地面に倒れている人は顔面をボコボコにされ、歯が欠け、血を流す鼻は折れている可能性も。
その他にも色んな部位を押さえて蹲るクルーたちにAは眉をひそめた。
「なんだァお嬢ちゃん。コイツらの仲間か?」
「…そうです。私がお相手しますから、どうかその手を離して下さい」
へぇと呟いて手に掴んでいたクルーを投げ捨て、今度はAの顎を掴み上から下に舐めるように視線を巡らす。
ぞわりと嫌悪感が背を這うが、ここを上手く離れるまでは駄目だと我慢する。
「えらく上玉だなぁ。いいだろう、この人数相手に頑張ってくれよな」
そう言ってケタケタと笑い背に腕を捻りあげられ、グッと押され歩かされる。
後ろでA!と、動ける者は報告にいけ!などクルーたちの声が聞こえてくるが、去るまではどうか静かにしていて欲しいとなんとか顔を振り向かせ睨みつければ、ビクリと肩を跳ねあげ大人しくなった。

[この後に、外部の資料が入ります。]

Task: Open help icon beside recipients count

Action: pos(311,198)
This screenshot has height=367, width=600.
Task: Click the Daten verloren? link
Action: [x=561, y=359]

砂浜にある大きな物置小屋へと連れて来られると中には数人仲間がいて、誤算だとAは眉を寄せた。
合わせて20人ほど。
武器があればどうって事のない人数なのに、あれからも何度も試しているのだが、悔しいことにまだ武器を持つことができない。
生身だけではキツい人数だと、少し焦りが生まれた。
「さぁ嬢ちゃん。ここにいるヤツらがイけるまで耐えてくれよ」
ニタリと舌なめずりをしながらAの手を離し、押さえておけと周りに命じる。
横から伸びてきた腕をバシッと払い落とし、その腕を掴んで背負い投げればシンとする室内。
それを見たリーダー格は大声をあげて笑い、先にちょっと痛い目を見た方がいいようだなァとAを睨みつけた。
やれ!という合図とともに大勢で襲いかかってこられ思わず舌打ちが出てしまったが、しまったはしたないな…と冷静に思う。
正面から来る拳を払い手のひらで相手の胸を突いて飛ばし、左から来る人をサッと躱し背に肘を入れ、後ろからの拳はしゃがんで避けくるりと回って足を薙ぎ払い転倒させる。
こんな事を繰り返せど、倒れ込んだ相手はまた起き上がり襲いかかってきて、キリがなく体力ばかりが削られていく。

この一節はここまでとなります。